_Collected data_.
=== Section Start ===

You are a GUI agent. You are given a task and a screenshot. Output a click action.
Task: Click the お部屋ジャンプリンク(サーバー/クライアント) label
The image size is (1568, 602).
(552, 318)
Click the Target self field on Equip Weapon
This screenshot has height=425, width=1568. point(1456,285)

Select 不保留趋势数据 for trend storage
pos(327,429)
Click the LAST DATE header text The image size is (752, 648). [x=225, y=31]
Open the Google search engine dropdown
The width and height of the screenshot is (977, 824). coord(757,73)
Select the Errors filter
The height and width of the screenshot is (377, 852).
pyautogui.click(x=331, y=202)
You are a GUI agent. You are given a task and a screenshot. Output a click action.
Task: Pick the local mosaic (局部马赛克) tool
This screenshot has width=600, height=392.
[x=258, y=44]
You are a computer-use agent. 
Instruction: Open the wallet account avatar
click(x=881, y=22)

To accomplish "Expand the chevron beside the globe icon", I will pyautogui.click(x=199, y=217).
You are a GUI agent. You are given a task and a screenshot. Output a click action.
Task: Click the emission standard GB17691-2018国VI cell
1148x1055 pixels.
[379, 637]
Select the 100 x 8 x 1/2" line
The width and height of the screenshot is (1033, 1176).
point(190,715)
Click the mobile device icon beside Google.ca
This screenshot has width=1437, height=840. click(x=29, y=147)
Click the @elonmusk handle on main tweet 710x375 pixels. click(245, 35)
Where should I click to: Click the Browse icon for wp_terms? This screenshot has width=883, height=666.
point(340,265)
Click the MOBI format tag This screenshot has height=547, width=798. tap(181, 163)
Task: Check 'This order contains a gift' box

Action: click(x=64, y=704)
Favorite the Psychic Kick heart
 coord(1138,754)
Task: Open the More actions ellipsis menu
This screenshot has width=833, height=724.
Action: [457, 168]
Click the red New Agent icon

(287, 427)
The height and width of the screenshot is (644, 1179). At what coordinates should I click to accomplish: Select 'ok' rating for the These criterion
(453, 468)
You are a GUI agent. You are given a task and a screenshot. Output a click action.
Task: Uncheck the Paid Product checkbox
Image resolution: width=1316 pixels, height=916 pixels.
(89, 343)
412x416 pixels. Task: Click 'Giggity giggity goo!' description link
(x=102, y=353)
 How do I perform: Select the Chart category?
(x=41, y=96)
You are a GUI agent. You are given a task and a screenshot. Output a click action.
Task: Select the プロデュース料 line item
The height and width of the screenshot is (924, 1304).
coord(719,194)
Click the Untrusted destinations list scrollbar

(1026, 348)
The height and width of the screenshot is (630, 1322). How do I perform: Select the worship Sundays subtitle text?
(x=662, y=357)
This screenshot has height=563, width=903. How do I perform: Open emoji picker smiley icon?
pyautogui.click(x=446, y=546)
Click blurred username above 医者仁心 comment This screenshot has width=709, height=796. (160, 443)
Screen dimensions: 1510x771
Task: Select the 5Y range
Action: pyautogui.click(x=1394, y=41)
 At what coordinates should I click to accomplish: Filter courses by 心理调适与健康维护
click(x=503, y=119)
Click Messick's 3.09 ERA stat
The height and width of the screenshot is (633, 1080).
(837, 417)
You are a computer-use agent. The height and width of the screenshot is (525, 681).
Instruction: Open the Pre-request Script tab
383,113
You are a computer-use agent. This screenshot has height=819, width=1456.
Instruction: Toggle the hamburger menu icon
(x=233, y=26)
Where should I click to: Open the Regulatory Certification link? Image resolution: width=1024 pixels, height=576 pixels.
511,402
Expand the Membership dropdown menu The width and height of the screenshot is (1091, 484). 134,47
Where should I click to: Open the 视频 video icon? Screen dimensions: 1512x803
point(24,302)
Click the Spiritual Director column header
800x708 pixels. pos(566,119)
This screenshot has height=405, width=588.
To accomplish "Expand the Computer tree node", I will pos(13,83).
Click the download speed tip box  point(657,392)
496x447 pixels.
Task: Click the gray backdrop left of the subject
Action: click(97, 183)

=== Section End ===

_Work to be completed_. Could you reproduce every record above exactly as it stands?

_Solved problem_.
You are a GUI agent. You are given a task and a screenshot. Output a click action.
Task: Click the お部屋ジャンプリンク(サーバー/クライアント) label
The image size is (1568, 602).
(552, 318)
Click the Target self field on Equip Weapon
This screenshot has height=425, width=1568. point(1456,285)

Select 不保留趋势数据 for trend storage
pos(327,429)
Click the LAST DATE header text The image size is (752, 648). [x=225, y=31]
Open the Google search engine dropdown
The width and height of the screenshot is (977, 824). coord(757,73)
Select the Errors filter
The height and width of the screenshot is (377, 852).
pyautogui.click(x=331, y=202)
You are a GUI agent. You are given a task and a screenshot. Output a click action.
Task: Pick the local mosaic (局部马赛克) tool
This screenshot has width=600, height=392.
[x=258, y=44]
You are a computer-use agent. 
Instruction: Open the wallet account avatar
click(x=881, y=22)

To accomplish "Expand the chevron beside the globe icon", I will pyautogui.click(x=199, y=217).
You are a GUI agent. You are given a task and a screenshot. Output a click action.
Task: Click the emission standard GB17691-2018国VI cell
1148x1055 pixels.
[379, 637]
Select the 100 x 8 x 1/2" line
The width and height of the screenshot is (1033, 1176).
point(190,715)
Click the mobile device icon beside Google.ca
This screenshot has width=1437, height=840. click(x=29, y=147)
Click the @elonmusk handle on main tweet 710x375 pixels. click(245, 35)
Where should I click to: Click the Browse icon for wp_terms? This screenshot has width=883, height=666.
point(340,265)
Click the MOBI format tag This screenshot has height=547, width=798. tap(181, 163)
Task: Check 'This order contains a gift' box

Action: click(x=64, y=704)
Favorite the Psychic Kick heart
 coord(1138,754)
Task: Open the More actions ellipsis menu
This screenshot has width=833, height=724.
Action: [457, 168]
Click the red New Agent icon

(287, 427)
The height and width of the screenshot is (644, 1179). At what coordinates should I click to accomplish: Select 'ok' rating for the These criterion
(453, 468)
You are a GUI agent. You are given a task and a screenshot. Output a click action.
Task: Uncheck the Paid Product checkbox
Image resolution: width=1316 pixels, height=916 pixels.
(89, 343)
412x416 pixels. Task: Click 'Giggity giggity goo!' description link
(x=102, y=353)
 How do I perform: Select the Chart category?
(x=41, y=96)
You are a GUI agent. You are given a task and a screenshot. Output a click action.
Task: Select the プロデュース料 line item
The height and width of the screenshot is (924, 1304).
coord(719,194)
Click the Untrusted destinations list scrollbar

(1026, 348)
The height and width of the screenshot is (630, 1322). How do I perform: Select the worship Sundays subtitle text?
(x=662, y=357)
This screenshot has height=563, width=903. How do I perform: Open emoji picker smiley icon?
pyautogui.click(x=446, y=546)
Click blurred username above 医者仁心 comment This screenshot has width=709, height=796. (160, 443)
Screen dimensions: 1510x771
Task: Select the 5Y range
Action: pyautogui.click(x=1394, y=41)
 At what coordinates should I click to accomplish: Filter courses by 心理调适与健康维护
click(x=503, y=119)
Click Messick's 3.09 ERA stat
The height and width of the screenshot is (633, 1080).
(837, 417)
You are a computer-use agent. The height and width of the screenshot is (525, 681).
Instruction: Open the Pre-request Script tab
383,113
You are a computer-use agent. This screenshot has height=819, width=1456.
Instruction: Toggle the hamburger menu icon
(x=233, y=26)
Where should I click to: Open the Regulatory Certification link? Image resolution: width=1024 pixels, height=576 pixels.
511,402
Expand the Membership dropdown menu The width and height of the screenshot is (1091, 484). 134,47
Where should I click to: Open the 视频 video icon? Screen dimensions: 1512x803
point(24,302)
Click the Spiritual Director column header
800x708 pixels. pos(566,119)
This screenshot has height=405, width=588.
To accomplish "Expand the Computer tree node", I will pos(13,83).
Click the download speed tip box  point(657,392)
496x447 pixels.
Task: Click the gray backdrop left of the subject
Action: click(97, 183)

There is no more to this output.